All the incubations should be performed at 20-25°C unless stated otherwise.
Phosphate buffered saline (PBS)
Formaldehyde 4%, Methanol free
Blocking buffer
Antibody dilution buffer
Fluorophore conjugated secondary antibody
Fixation for fixed frozen tissues
1. Block the specimen in blocking buffer for 1 hr.
2. During the blocking, prepare the primary antibody in the dillution buffer.
3. Aspirate the blocking solution, then add the diluted primary antibody.
4. Overnight incubation at 4°C.
5. Three five minute rinses using PBS.
6. Incubate the specimen in the fluorochrome conjugated secondary antibody for 1-2 hrs. (Note: make sure it is protected from light to avoid photobleaching)

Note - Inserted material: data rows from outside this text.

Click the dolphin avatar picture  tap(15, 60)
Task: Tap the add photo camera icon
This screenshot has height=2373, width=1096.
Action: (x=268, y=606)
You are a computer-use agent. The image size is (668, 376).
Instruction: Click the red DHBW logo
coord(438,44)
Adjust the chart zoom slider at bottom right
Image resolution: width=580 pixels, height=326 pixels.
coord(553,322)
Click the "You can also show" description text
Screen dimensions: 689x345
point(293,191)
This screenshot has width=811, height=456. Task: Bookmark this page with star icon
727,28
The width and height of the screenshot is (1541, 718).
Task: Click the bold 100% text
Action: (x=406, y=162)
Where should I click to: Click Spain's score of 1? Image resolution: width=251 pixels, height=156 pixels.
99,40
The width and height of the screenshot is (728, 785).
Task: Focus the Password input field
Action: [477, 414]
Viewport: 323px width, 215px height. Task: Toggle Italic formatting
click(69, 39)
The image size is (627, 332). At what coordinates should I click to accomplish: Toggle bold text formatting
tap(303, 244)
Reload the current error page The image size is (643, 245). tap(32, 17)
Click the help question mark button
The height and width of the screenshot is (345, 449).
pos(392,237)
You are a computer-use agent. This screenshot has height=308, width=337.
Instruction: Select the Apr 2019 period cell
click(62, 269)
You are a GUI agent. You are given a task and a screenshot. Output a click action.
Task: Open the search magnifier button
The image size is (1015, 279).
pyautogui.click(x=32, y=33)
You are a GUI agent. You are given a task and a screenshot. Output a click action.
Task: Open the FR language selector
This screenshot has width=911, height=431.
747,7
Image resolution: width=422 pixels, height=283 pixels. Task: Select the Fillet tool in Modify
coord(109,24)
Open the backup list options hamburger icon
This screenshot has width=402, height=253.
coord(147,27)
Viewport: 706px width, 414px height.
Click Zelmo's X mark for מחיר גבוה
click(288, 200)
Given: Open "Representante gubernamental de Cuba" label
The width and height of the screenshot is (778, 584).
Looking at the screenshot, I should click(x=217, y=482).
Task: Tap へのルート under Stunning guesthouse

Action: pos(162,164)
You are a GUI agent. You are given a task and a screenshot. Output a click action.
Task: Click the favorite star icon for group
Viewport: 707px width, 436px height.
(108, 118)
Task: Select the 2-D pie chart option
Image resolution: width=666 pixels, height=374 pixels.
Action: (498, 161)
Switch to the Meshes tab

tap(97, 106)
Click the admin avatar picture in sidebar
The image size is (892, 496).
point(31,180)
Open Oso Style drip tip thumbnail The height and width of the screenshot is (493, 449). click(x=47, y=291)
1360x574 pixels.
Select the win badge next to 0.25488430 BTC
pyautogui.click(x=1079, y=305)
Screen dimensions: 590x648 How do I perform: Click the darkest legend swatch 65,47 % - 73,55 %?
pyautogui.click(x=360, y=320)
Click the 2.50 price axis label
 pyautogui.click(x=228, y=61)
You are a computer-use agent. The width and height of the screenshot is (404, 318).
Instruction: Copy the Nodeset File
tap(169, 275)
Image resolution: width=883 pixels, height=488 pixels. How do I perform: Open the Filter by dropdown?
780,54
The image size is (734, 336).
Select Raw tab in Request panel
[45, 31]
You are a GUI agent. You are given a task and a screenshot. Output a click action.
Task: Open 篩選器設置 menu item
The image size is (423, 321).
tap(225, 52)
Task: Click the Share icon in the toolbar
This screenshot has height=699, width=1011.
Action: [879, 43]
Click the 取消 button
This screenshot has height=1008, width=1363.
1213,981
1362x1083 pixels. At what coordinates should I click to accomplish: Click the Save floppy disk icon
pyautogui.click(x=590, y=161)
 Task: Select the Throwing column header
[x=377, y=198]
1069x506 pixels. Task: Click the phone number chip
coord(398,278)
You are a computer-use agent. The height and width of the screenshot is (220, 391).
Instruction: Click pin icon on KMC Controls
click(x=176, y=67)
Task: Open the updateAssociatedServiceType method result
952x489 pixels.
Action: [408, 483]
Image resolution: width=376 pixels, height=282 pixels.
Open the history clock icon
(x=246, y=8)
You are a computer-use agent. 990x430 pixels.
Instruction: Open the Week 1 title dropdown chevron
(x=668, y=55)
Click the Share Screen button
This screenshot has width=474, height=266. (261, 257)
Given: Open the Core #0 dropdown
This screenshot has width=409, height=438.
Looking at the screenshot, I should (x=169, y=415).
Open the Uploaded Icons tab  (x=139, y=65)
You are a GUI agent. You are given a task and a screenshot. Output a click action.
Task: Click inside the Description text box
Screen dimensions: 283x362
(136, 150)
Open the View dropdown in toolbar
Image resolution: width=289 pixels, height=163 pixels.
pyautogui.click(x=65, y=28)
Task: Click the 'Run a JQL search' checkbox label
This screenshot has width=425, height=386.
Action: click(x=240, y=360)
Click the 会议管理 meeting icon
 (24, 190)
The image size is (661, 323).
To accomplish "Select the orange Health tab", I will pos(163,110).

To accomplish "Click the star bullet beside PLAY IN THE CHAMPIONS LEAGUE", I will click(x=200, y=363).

7. Three five minute rinses using PBS.
8. Counterstain.
9. Mount the sample for imaging.
10. If the samples will be stored for long periods of time, keep them away from light and at 4°C.
Fixation for cultured cell lines or unfixed frozen tissues
1. Cover the specimen in Formaldehyde 4%.
2. Let the specimen fix for 15 min at room temperature.
3. Three five minute rinses using PBS.
4. Proceed with the Immunostaining steps outlined in the previous section.